The actual sensitivity of each indicated ISO is measured using the same shots as are used to measure ISO noise levels, we simply compare the exposure for each shot to the metered light level (using a calibrated Sekonic L-358), middle gray matched. We estimate the accuracy of these results to be +/- 1/6 EV (the margin of error given in the ISO specifications). Note that these tests are based on the sRGB JPEG output of the cameras, in accordance with ISO 12232:2006, the standard used by camera manufacturers. In our tests we found that measured ISOs from the Panasonic FZ1000 fall within the accepted standards, meaning ISO 125 indicated = ISO 125 measured.

Noise and Noise Reduction (JPEG)

This is our standard studio scene comparison shot taken from exactly the same tripod position. Lighting: daylight simulation, >98% CRI. Crops are 100%. Ambient temperature was approximately 22°C (~72°F).

Note: this page features our new interactive noise comparison widget. By default, we show you the default noise reduction settings of the camera tested, and three other models of the same class. You can select from all available NR options, and from other cameras. The 'tricolor' patches beneath the familiar gray/black/portrait images are taken from the same test chart, and show how noise impacts upon blue, green and red areas of a scene.

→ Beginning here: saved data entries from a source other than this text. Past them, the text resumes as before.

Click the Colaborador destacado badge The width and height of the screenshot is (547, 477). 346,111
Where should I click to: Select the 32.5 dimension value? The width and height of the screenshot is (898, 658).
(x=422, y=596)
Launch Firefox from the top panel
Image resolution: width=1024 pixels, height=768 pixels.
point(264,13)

The Panasonic FZ1000 shows a rather similar noise progression with ISO compared to its rival, the Sony RX10 at ISOs up to 1600. At higher ISOs, the FZ1000's default setting of '0' sacrifices some noise performance for a bit more low-contrast detail in comparison to the more aggressive NR of the RX10.

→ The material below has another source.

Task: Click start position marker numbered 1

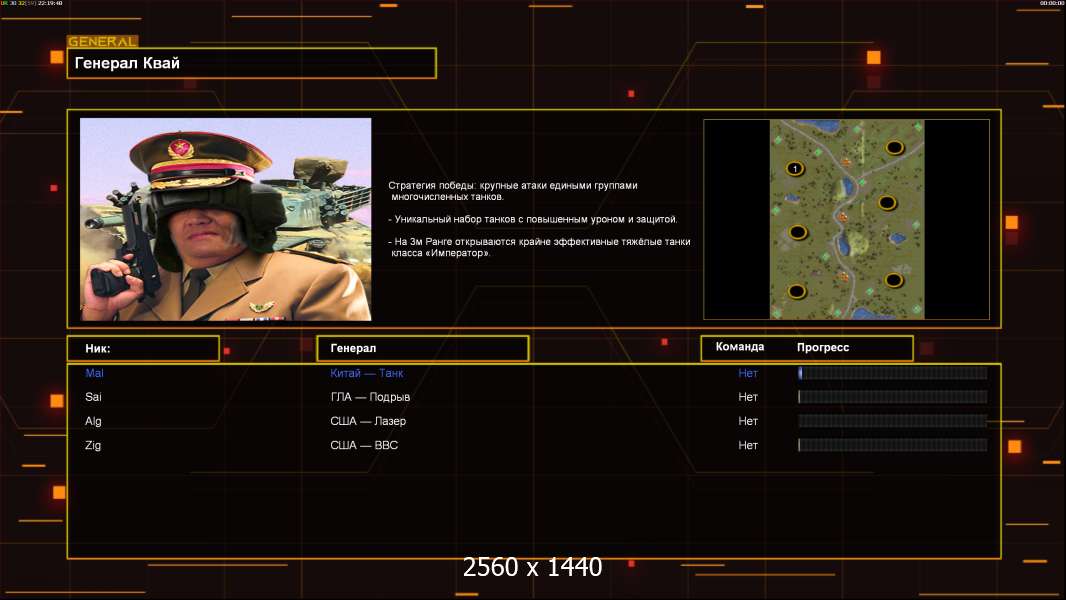Action: (x=795, y=169)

The FZ1000 outperforms its older sibling, the FZ200, by a fair margin. This is not surprising, given the significantly larger sensor of the FZ1000. However, in our pixel-level analysis, the FZ1000 can't keep up with the larger pixels of the Canon G1X II. A normalized comparison will help the FZ1000 in a comparison against the G1X II, but even then it won't be able to keep up with the performance of the latter's larger sensor.

NR Settings

The Panasonic FZ1000 offers fine tuning of its noise reduction, with settings from -5 to 5 in increments of one. We've tested either extreme and the middle; that is, -5, 0, and 5. Higher levels of NR lead to lower standard deviations, as you can see in the graphs below. Click on 'Samples' to have a look at how our test scene is handled with these levels of NR.

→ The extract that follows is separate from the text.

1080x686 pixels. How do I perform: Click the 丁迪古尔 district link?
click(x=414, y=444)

Unsurprisingly, higher levels of NR lead to lower levels of noise, but at the cost of detail retention. It's worth noting that NR affects all ISOs; that is, even low ISO images show lower noise with increasing levels of NR. While this is typically the case for most cameras, we'd just like to point out that this means there's almost always some detail cost to using higher NR levels. We prefer doing context-sensitive NR ourselves in post-processing but, ultimately, what setting you use will depend entirely upon your taste.